Nouveau CPU ARM Nvidia Grace tourné vers l’intelligence artificielle ou projets pour intégrer les technologies graphiques RTX dans les SoC ARM de MediaTek, telles sont quelques-unes des initiatives voulant démontrer l’intérêt d’un rapprochement.

Nvidia ARM

Le CEO de Nvidia, Jensen Huang, a récemment indiqué espérer finaliser la transaction d’ici début 2022, malgré les difficultés et interrogations de bon nombre d’acteurs.

L’autorité britannique enquête

Et c’est à commencer par le gouvernement britannique qui demande une investigation à son autorité de la concurrence, la CMA (Competition and Markets Authority), pour évaluer les risques associés à ce rachat, dont ceux touchant à la sécurité nationale.

ARM est une pépite britannique qui a certes été sous contrôle de Softbank mais en gardant une bonne partie de son indépendance, le groupe nippon n’ayant pas d’activité directe dans la conception de puces.

En basculant chez Nvidia, les orientations stratégiques risquent d’être dictées de façon plus franche et la question de l’indépendance de ARM, dont les architectures sont utilisées dans de très nombreuses entreprises, peut être posée.

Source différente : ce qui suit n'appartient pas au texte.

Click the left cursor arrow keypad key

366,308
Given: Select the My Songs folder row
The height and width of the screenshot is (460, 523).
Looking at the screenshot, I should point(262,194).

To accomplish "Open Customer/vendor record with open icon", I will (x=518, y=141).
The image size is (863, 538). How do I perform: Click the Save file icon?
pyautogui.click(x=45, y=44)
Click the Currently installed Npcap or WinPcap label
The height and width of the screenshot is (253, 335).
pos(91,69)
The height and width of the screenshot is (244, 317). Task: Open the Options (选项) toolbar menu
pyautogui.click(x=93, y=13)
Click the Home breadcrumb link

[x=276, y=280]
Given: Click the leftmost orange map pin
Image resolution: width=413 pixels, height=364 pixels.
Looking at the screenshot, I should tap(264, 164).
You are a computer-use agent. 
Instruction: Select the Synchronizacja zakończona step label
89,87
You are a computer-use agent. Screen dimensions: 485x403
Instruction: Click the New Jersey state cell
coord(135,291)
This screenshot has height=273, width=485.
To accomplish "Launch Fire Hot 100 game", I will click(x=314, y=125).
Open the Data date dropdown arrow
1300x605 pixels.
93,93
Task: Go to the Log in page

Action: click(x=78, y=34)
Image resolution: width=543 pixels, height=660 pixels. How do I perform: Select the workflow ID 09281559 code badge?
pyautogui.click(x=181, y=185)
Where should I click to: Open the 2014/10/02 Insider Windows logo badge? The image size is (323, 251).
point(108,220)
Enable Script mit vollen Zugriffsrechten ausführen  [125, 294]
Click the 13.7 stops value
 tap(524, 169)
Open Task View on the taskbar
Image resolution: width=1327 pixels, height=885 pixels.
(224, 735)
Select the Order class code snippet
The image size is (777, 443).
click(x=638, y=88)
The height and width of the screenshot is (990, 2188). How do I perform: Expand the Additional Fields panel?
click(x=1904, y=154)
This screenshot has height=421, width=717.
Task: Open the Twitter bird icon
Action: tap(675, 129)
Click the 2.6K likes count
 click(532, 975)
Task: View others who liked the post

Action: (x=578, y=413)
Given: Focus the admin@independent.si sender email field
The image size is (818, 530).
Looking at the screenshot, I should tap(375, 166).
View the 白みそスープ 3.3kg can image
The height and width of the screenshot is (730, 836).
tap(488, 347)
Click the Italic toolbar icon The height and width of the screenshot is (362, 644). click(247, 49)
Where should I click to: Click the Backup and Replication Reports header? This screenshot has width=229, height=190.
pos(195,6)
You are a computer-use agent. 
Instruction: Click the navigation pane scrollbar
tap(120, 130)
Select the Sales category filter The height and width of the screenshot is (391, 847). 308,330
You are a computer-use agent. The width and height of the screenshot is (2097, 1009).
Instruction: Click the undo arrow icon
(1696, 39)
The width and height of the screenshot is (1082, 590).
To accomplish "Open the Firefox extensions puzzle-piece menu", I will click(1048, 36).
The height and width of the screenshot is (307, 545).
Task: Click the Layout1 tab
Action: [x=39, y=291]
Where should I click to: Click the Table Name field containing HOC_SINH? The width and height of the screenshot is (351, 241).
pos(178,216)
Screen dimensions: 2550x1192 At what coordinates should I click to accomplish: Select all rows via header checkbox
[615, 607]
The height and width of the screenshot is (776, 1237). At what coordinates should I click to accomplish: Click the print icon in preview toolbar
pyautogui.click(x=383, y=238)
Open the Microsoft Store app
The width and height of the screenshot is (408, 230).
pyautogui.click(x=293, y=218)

En ces temps de pénurie de semiconducteurs et de remise en lumière, via les tensions entre Etats-Unis et Chine, du rôle stratégique des composants électroniques, le gouvernement britannique hésite à laisser filer ARM dans la nature.

La CMA a jusqu’à fin juillet pour remettre un rapport étudiant les différentes conséquences de la transaction et validant ou non le rachat, éventuellement sous conditions.

L’annonce de l’ouveture de l’enquête de la CMA a fait plonger le cours de Nvidia de 3% dans la crainte de voir les difficultés faire barrage à la transaction.